On 12/26/09 13:06, ether zhhb wrote:
> hi,
>
> dose anyone going/planning to add something like
> Graphite(http://gcc.gnu.org/wiki/Graphite) in gcc to llvm(or that
> should be implement at the level of clang?)?

I already looked into implementing something like Graphite for LLVM. 
However just recently, so I have not released any code yet. As soon as 
some code is available I will post patches.

Anybody who wants to work on the polyhedral model in LLVM, is invited to 
the Graphite mailing list, so we can share ideas.

Here some information about graphite like optimizations in LLVM.

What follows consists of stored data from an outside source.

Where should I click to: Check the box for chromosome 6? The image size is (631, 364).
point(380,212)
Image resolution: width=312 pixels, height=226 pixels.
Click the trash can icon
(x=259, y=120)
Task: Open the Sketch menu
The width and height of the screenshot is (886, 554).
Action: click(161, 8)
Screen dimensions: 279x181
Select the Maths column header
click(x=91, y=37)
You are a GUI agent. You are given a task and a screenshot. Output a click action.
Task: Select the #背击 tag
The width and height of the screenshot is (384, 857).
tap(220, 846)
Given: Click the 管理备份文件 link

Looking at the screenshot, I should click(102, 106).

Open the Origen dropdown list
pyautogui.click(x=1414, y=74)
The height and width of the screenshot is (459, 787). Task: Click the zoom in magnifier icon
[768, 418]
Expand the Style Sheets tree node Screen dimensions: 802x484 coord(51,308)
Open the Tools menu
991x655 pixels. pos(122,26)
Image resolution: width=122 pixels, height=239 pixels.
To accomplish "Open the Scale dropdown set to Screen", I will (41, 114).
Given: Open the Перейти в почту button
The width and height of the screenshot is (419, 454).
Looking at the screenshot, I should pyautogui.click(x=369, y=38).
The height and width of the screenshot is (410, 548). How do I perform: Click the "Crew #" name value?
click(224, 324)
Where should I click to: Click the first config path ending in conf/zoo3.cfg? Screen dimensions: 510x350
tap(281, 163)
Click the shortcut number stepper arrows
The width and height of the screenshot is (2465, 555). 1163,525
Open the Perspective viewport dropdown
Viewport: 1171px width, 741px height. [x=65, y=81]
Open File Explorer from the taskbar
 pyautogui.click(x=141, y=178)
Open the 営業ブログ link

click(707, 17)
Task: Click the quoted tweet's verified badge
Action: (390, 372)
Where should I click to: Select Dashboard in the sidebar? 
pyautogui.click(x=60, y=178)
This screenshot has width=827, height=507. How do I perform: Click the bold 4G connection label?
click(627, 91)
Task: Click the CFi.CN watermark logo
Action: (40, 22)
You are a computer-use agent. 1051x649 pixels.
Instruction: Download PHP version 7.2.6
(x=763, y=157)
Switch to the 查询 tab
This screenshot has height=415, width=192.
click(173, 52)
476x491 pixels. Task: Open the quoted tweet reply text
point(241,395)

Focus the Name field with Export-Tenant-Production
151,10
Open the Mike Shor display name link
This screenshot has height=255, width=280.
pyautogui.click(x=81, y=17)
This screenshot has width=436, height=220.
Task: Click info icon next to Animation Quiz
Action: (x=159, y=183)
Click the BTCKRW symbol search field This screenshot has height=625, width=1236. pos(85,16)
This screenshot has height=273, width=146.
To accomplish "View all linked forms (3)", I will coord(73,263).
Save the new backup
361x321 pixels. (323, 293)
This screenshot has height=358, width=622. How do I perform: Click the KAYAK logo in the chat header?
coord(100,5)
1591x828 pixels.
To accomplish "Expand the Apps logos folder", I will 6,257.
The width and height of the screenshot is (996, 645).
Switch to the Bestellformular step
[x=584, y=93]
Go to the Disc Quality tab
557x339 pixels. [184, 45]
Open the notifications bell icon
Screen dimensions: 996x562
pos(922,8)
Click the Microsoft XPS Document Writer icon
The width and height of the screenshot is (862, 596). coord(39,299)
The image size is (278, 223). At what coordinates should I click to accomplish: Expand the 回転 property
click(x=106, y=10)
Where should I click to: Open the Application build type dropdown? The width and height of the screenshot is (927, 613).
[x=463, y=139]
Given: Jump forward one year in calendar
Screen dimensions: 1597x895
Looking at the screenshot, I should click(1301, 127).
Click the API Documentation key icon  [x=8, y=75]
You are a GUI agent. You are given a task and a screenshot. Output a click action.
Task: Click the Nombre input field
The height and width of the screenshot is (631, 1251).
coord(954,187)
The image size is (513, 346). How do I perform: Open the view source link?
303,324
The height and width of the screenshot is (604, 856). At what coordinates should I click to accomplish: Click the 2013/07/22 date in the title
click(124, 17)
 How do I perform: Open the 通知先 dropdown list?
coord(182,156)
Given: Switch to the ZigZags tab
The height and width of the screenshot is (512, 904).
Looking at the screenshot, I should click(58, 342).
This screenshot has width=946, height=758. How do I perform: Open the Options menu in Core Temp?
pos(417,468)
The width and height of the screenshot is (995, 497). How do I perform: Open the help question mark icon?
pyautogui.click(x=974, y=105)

A short introduction to the current state of GCC/Graphite:
-----------------------------------------------------------------------
Graphite is a project in GCC that uses a mathematical representation, 
the polytop model, to represent and transform loops and other control 
flow structures. Using an abstract representation it is possible to 
reason about transformations in a more general way and to use highly 
optimized linear programming libraries to figure out the optimal loop 
structures. These transformations can be used to do constant propagation 
through arrays, remove dead loop iterations, optimize loops for cache 
locality, optimize arrays, apply advanced automatic parallelization, or 
to drive vectorization.

The current state of Graphite and the polyhedral model in general is at 
the moment in between research and production. Over the last 20 years 
there has been a lot of research in the area of the polyhedral model, 
however it was never used in real world compilers (I know of) until 
Sebastian Pop started to implement the required analysis and Graphite 
itself. Graphite has shown that it is possible to convert a low level 
imperative language into the polyhedral model and generate working code 
back from it with reasonable afford. Now several people from INRIA, IBM, 
AMD, the University of Passau and China are working on making the 
optimizations that have been found during the 20 years of  research 
available to GCC. The latest news about Graphite, will be presented on 
the GROW workshop 2010 in Pisa by Konrad Trifunovic.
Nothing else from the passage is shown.